University of Pennsylvania: Tumor-on-a-chip offers insight into cancer-fighting cells in immunotherapy
- Global Research Partnerships
- Oct 22
- 1 min read

Penn engineers and collaborators have developed a transparent, micro-engineered device that houses a living, vascularized model of human lung cancer—a "tumor on a chip"—and show that the diabetes drug vildagliptin helps more CAR T cells break through the tumor's defenses and attack it effectively.
For a little over two decades, chimeric antigen receptor (CAR ) T cell therapy has emerged as a powerful new way to treat cancer. By extracting patients' T cells, re-engineering them to recognize tumor antigens, and infusing them back into the body, physicians have achieved effective treatments for leukemia and lymphoma cancers.
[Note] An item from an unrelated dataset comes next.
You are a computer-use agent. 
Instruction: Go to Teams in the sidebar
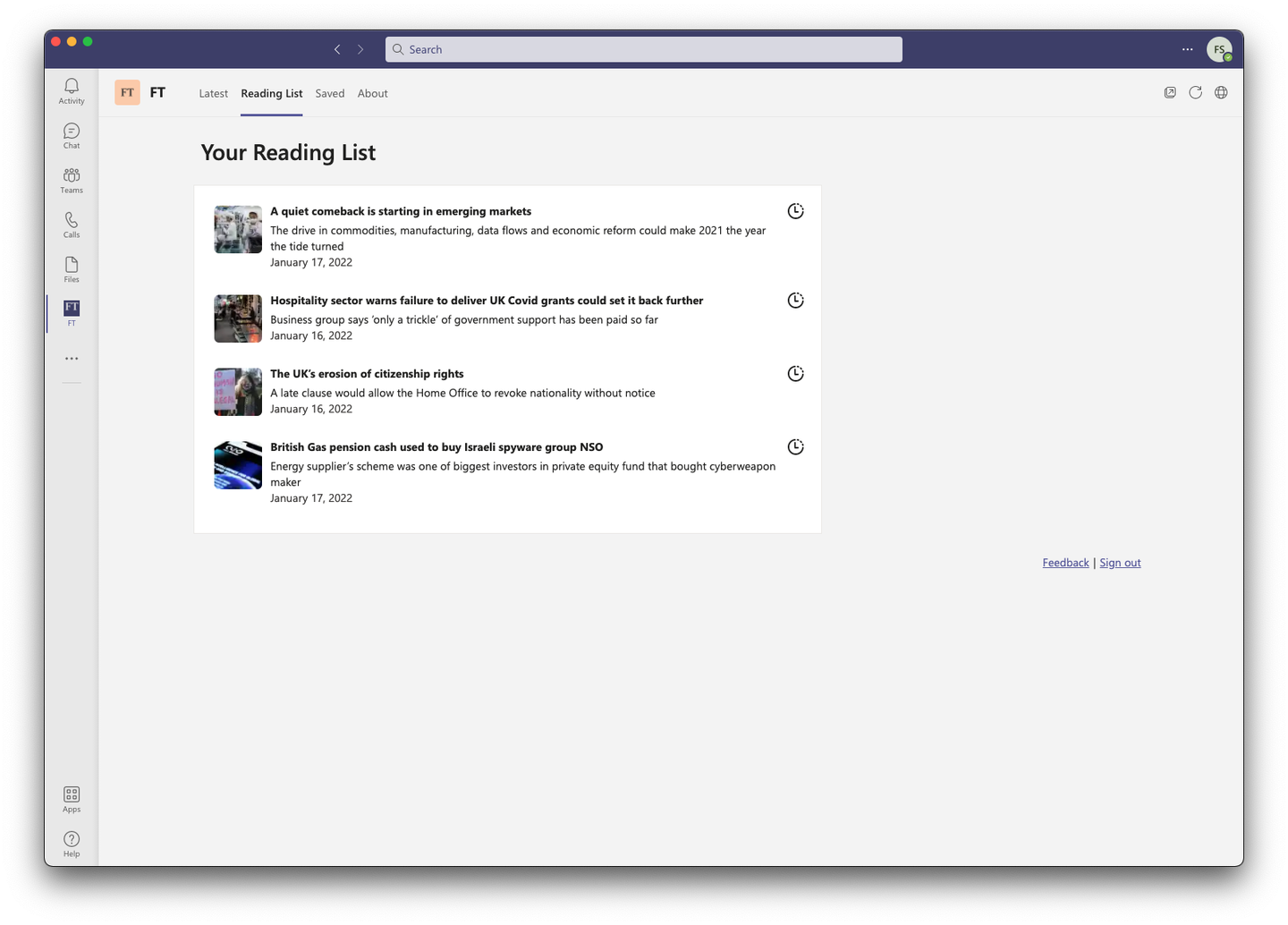(x=72, y=180)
"This approach has achieved remarkable success against blood cancers, but the same cannot be said for solid tumors, which account for over 90% of all cancers," says Dan Dongeun Huh, professor of bioengineering at Penn's School of Engineering and Applied Science. "The main challenge is in overcoming the tumor microenvironment (TME), a fortress-like, hostile ecosystem that actively 'protects' and 'hides' malignant cells from immune attack."
Cancer cells are nourished by dysfunctional "leaky" blood vessels and shielded by a network of biological signals. Getting cancer-killing CAR T-cells through this fortress wall, let alone keeping them functional once inside, has been a monumental challenge.